[BEGIN Entries provided]

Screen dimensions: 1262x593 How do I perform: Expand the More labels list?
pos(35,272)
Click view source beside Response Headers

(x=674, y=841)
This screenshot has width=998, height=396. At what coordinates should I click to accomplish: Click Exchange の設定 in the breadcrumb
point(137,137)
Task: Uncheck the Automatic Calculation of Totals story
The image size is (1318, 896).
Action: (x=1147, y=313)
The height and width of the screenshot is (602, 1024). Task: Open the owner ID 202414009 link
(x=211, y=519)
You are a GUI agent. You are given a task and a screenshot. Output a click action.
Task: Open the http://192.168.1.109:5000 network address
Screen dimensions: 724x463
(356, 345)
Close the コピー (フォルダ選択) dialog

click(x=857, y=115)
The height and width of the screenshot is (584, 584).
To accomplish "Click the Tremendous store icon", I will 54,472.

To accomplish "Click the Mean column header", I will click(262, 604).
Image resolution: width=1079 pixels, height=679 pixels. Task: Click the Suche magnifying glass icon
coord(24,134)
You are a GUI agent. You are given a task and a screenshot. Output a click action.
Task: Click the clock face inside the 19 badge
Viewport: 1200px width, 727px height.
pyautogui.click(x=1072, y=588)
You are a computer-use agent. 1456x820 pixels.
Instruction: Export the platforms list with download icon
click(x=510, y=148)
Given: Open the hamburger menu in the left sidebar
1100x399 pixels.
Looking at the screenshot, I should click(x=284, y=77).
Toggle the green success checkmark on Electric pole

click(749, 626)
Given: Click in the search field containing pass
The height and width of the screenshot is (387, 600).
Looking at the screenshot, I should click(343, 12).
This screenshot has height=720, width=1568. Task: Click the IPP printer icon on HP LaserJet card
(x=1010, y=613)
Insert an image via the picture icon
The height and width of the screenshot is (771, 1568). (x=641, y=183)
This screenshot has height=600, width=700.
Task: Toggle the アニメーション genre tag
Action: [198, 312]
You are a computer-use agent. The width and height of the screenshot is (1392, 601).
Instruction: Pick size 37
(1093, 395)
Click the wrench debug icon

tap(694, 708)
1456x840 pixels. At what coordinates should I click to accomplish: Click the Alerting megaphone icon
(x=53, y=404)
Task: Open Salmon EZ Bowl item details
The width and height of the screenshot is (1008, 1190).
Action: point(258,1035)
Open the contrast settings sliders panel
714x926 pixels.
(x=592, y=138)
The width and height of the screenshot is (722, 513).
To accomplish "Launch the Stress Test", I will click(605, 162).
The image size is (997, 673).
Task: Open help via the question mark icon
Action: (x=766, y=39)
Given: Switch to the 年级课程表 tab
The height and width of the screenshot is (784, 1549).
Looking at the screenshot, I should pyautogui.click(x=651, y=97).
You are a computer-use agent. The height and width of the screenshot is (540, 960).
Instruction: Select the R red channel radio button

[END Entries provided]

◆ **To do**
Reproduce the listing above verbatim, line for line.

◆ **Written reply**
Screen dimensions: 1262x593 How do I perform: Expand the More labels list?
pos(35,272)
Click view source beside Response Headers

(x=674, y=841)
This screenshot has width=998, height=396. At what coordinates should I click to accomplish: Click Exchange の設定 in the breadcrumb
point(137,137)
Task: Uncheck the Automatic Calculation of Totals story
The image size is (1318, 896).
Action: (x=1147, y=313)
The height and width of the screenshot is (602, 1024). Task: Open the owner ID 202414009 link
(x=211, y=519)
You are a GUI agent. You are given a task and a screenshot. Output a click action.
Task: Open the http://192.168.1.109:5000 network address
Screen dimensions: 724x463
(356, 345)
Close the コピー (フォルダ選択) dialog

click(x=857, y=115)
The height and width of the screenshot is (584, 584).
To accomplish "Click the Tremendous store icon", I will 54,472.

To accomplish "Click the Mean column header", I will click(262, 604).
Image resolution: width=1079 pixels, height=679 pixels. Task: Click the Suche magnifying glass icon
coord(24,134)
You are a GUI agent. You are given a task and a screenshot. Output a click action.
Task: Click the clock face inside the 19 badge
Viewport: 1200px width, 727px height.
pyautogui.click(x=1072, y=588)
You are a computer-use agent. 1456x820 pixels.
Instruction: Export the platforms list with download icon
click(x=510, y=148)
Given: Open the hamburger menu in the left sidebar
1100x399 pixels.
Looking at the screenshot, I should click(x=284, y=77).
Toggle the green success checkmark on Electric pole

click(749, 626)
Given: Click in the search field containing pass
The height and width of the screenshot is (387, 600).
Looking at the screenshot, I should click(343, 12).
This screenshot has height=720, width=1568. Task: Click the IPP printer icon on HP LaserJet card
(x=1010, y=613)
Insert an image via the picture icon
The height and width of the screenshot is (771, 1568). (x=641, y=183)
This screenshot has height=600, width=700.
Task: Toggle the アニメーション genre tag
Action: [198, 312]
You are a computer-use agent. The width and height of the screenshot is (1392, 601).
Instruction: Pick size 37
(1093, 395)
Click the wrench debug icon

tap(694, 708)
1456x840 pixels. At what coordinates should I click to accomplish: Click the Alerting megaphone icon
(x=53, y=404)
Task: Open Salmon EZ Bowl item details
The width and height of the screenshot is (1008, 1190).
Action: point(258,1035)
Open the contrast settings sliders panel
714x926 pixels.
(x=592, y=138)
The width and height of the screenshot is (722, 513).
To accomplish "Launch the Stress Test", I will click(605, 162).
The image size is (997, 673).
Task: Open help via the question mark icon
Action: (x=766, y=39)
Given: Switch to the 年级课程表 tab
The height and width of the screenshot is (784, 1549).
Looking at the screenshot, I should pyautogui.click(x=651, y=97).
You are a computer-use agent. The height and width of the screenshot is (540, 960).
Instruction: Select the R red channel radio button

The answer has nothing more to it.